Fortunately there's a simple and tested alternative which avoids all of the complications and problems with lethal injections - including vein placement and the scarcity resulting from public pressure on drug companies - and which would permit condemned prisoners to have the same "death with dignity" already granted the elderly in six states, says Banzhaf.
Banzhaf, noting the growing number of "botched" lethal-injection executions, and the scarcity - even before a major judicial ruling - of injectable execution drugs, first proposed using proven quick-acting barbiturate pills, such as those used for "death with dignity," for executions in 2009.
In six states - California, Colorado, Montana, Oregon, Vermont, and Washington - physicians are permitted to prescribe pills so that terminal patients can have death with dignity, and the pills for this purpose are readily available.

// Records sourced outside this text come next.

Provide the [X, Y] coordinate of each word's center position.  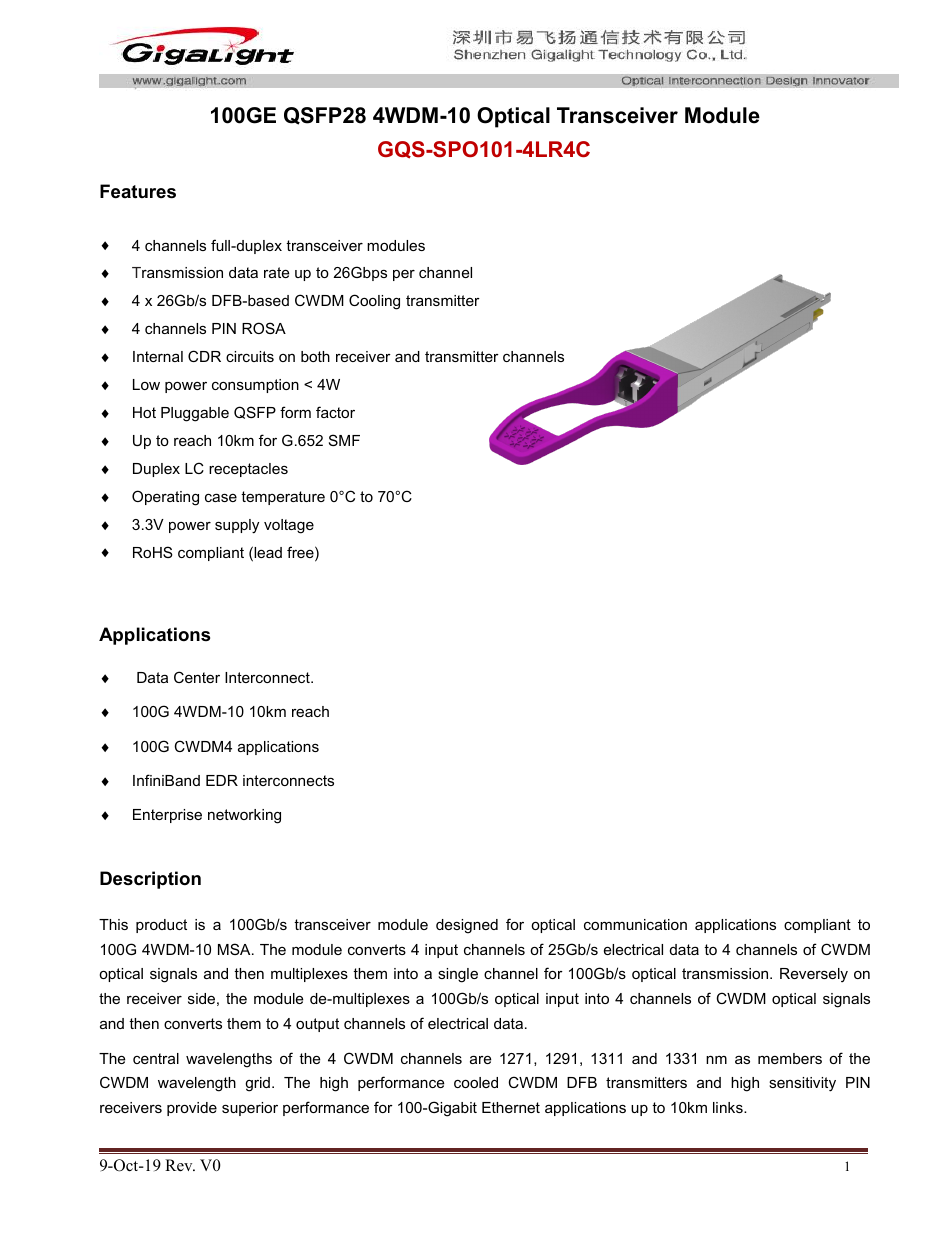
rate [276, 272]
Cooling [374, 302]
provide [192, 1109]
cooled [476, 1082]
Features [138, 191]
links [729, 1107]
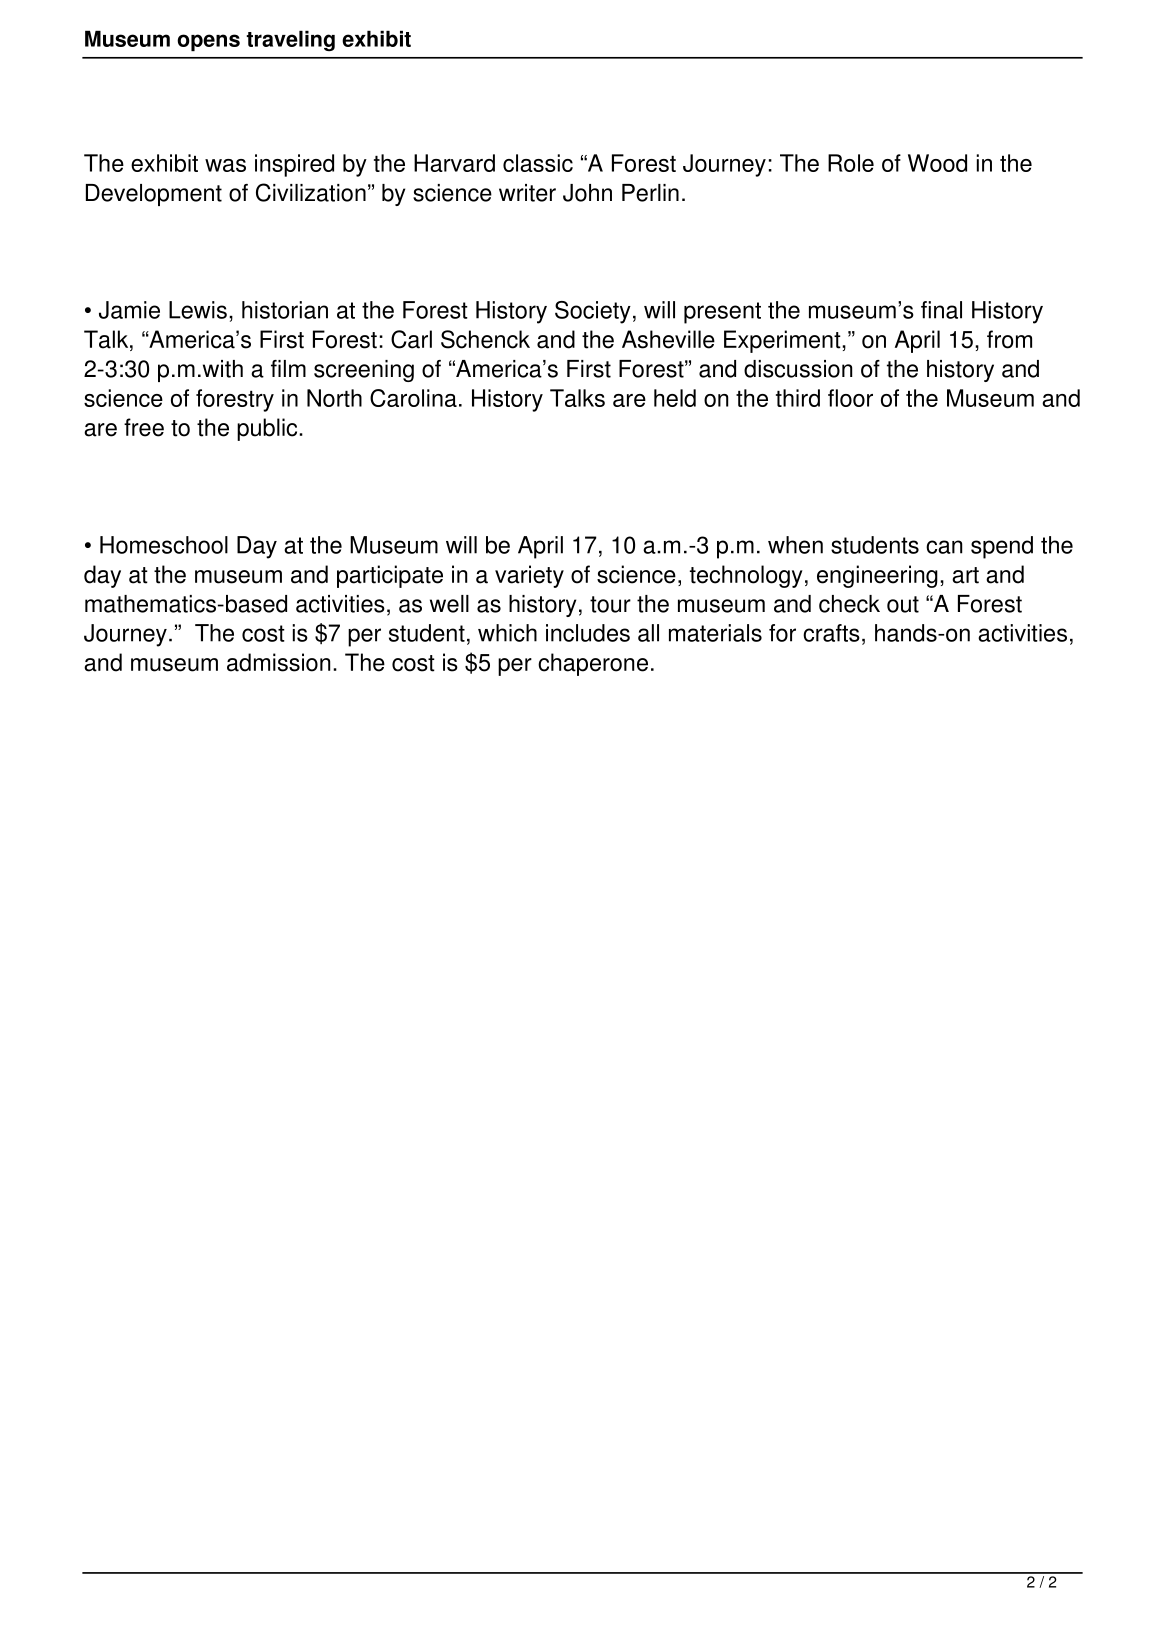 This page has height=1648, width=1165. Describe the element at coordinates (288, 368) in the page. I see `film` at that location.
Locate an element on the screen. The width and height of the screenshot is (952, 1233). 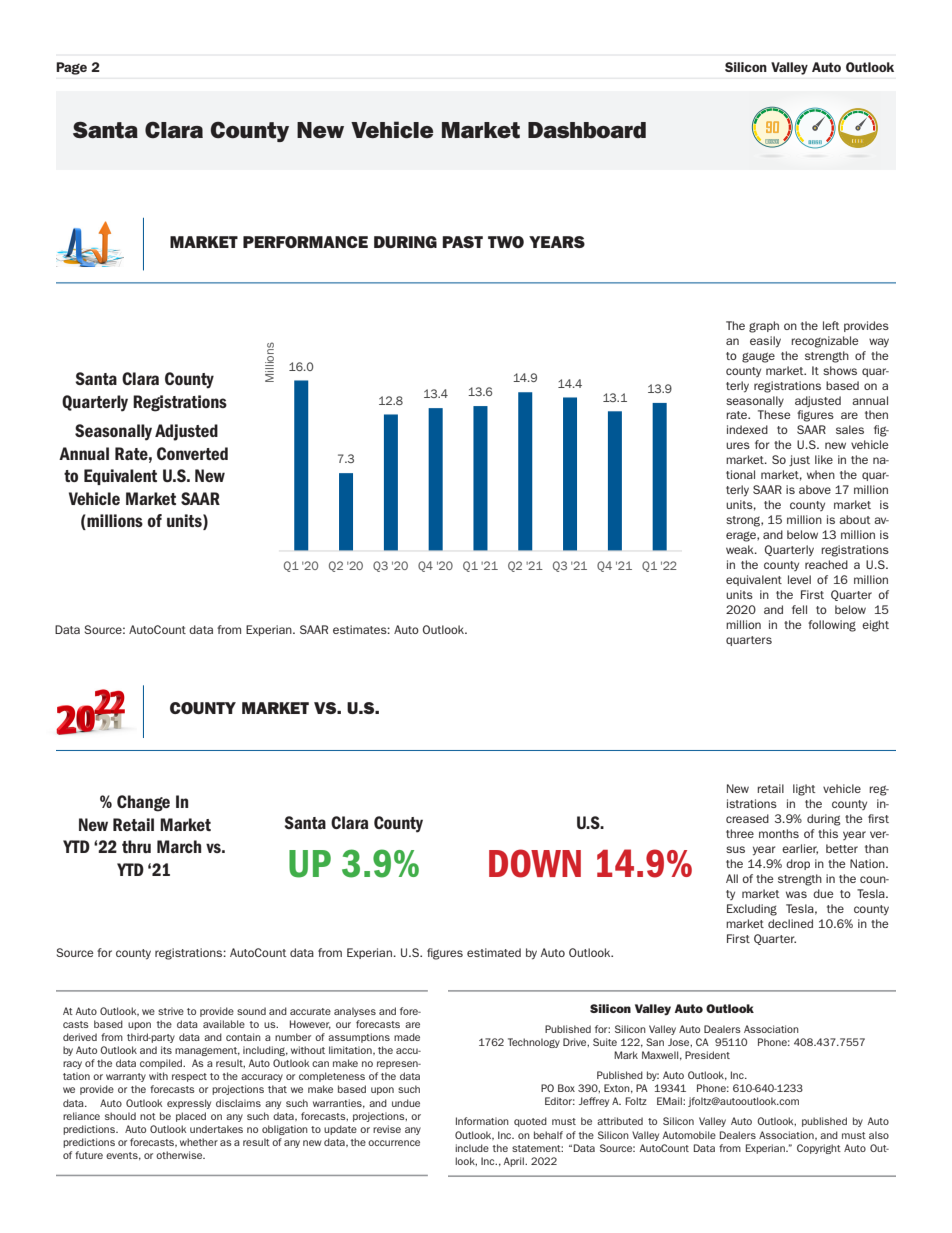
PAST is located at coordinates (462, 242).
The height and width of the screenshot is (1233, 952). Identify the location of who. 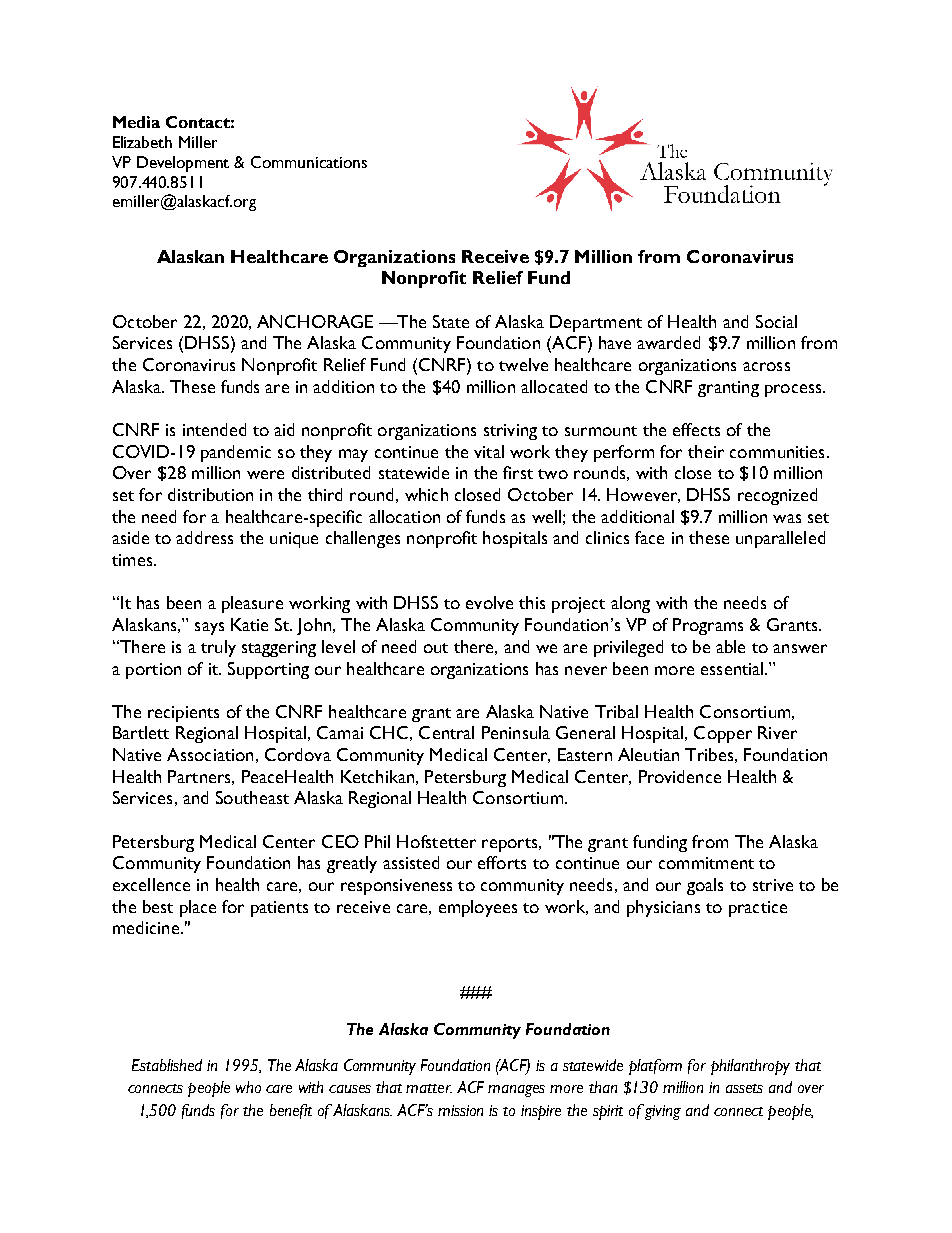
(248, 1087).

In Oregon, at least 990 patients have used these drugs since the law took effect in 1997. In Washington state, at least 915 have died under terms of the law enacted in 2009.
Banzhaf argues that if the state can legally authorize the use of barbiturate pills so that residents can have death with dignity, it should be able to authorize the use of exactly the same pills if prisoners wish to avoid the many risks involved with injectable drugs including vein placement, or other methods now in use in several states, including the electric chair, firing squad, gas chamber, and now even asphyxiation.
"Providing a condemned man with barbiturate pills to cause a quick and painless death - as in death with dignity jurisdictions - is well tested, established, and accepted, does not require any trained medical personnel, and could avoid the many medical problems with injections, as well as restrictions on injectable drugs imposed by many manufacturers because of ethical and moral concerns," suggests Banzhaf.